## Task instructions
Your job is to return every line in the data holding the string "agent".

══ Data supplied ══

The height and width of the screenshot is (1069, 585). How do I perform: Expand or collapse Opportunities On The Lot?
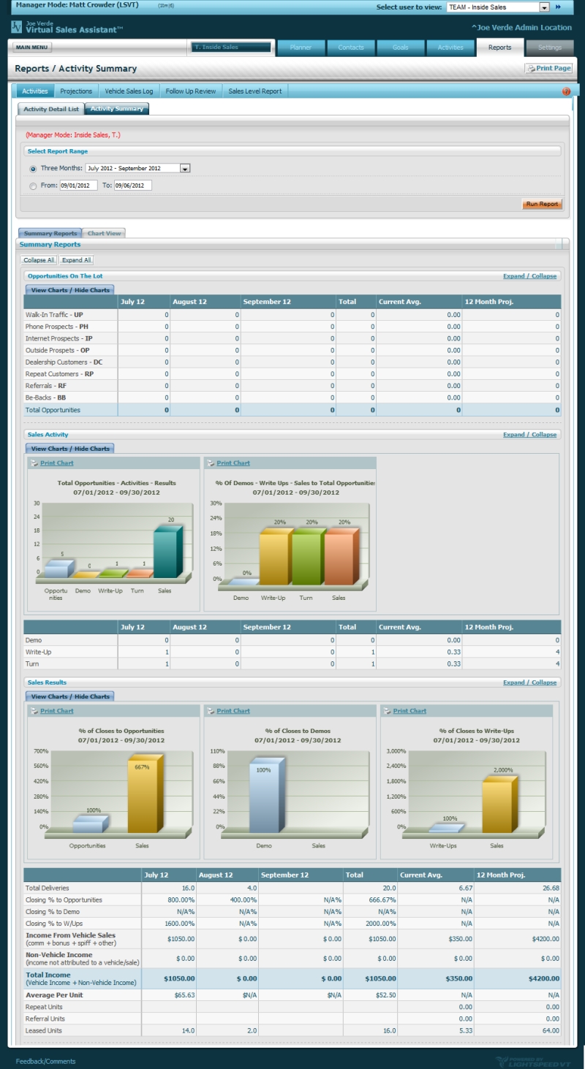tap(529, 276)
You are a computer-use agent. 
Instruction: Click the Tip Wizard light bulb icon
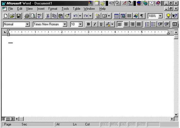click(168, 16)
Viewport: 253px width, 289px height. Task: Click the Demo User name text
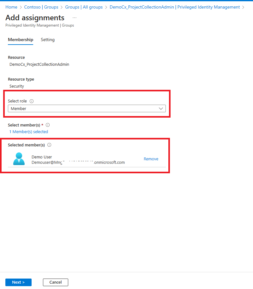[x=42, y=157]

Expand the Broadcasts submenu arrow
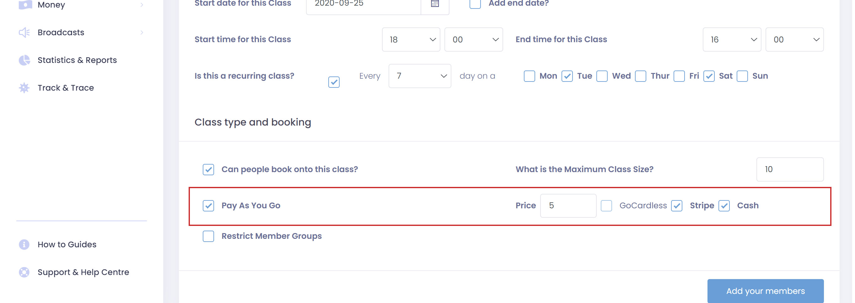[x=142, y=33]
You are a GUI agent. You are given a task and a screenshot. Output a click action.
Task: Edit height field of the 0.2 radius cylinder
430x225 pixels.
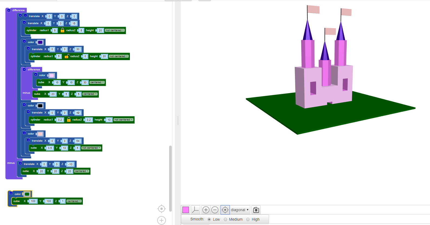(109, 120)
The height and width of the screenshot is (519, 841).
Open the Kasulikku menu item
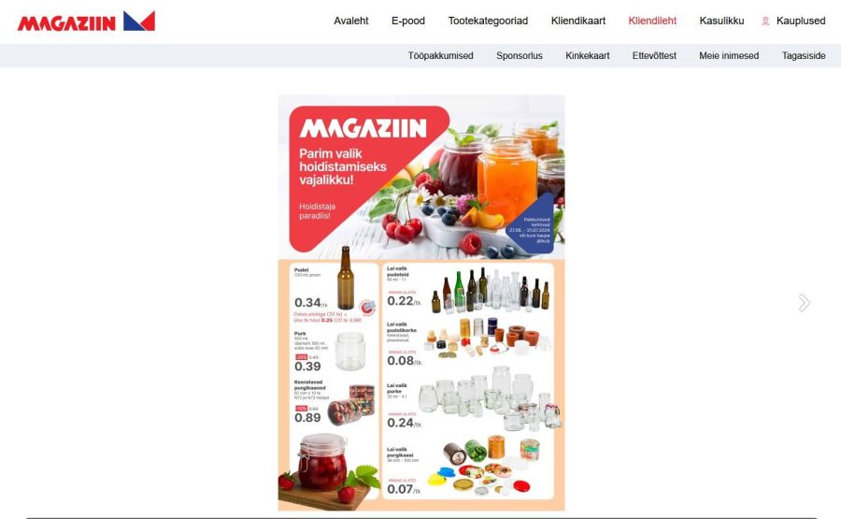[x=721, y=21]
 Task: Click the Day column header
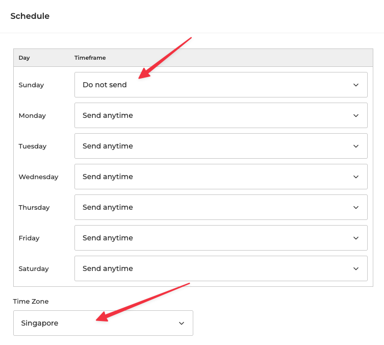(x=24, y=58)
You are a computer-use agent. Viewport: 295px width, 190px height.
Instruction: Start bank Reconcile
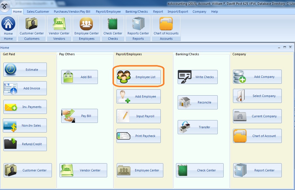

═══

## Written solution
You are a computer-use agent. 
You are a GUI agent. You are given a task and a screenshot. Output a click action.
You are a computer-use agent. Viewport: 295px width, 190px height.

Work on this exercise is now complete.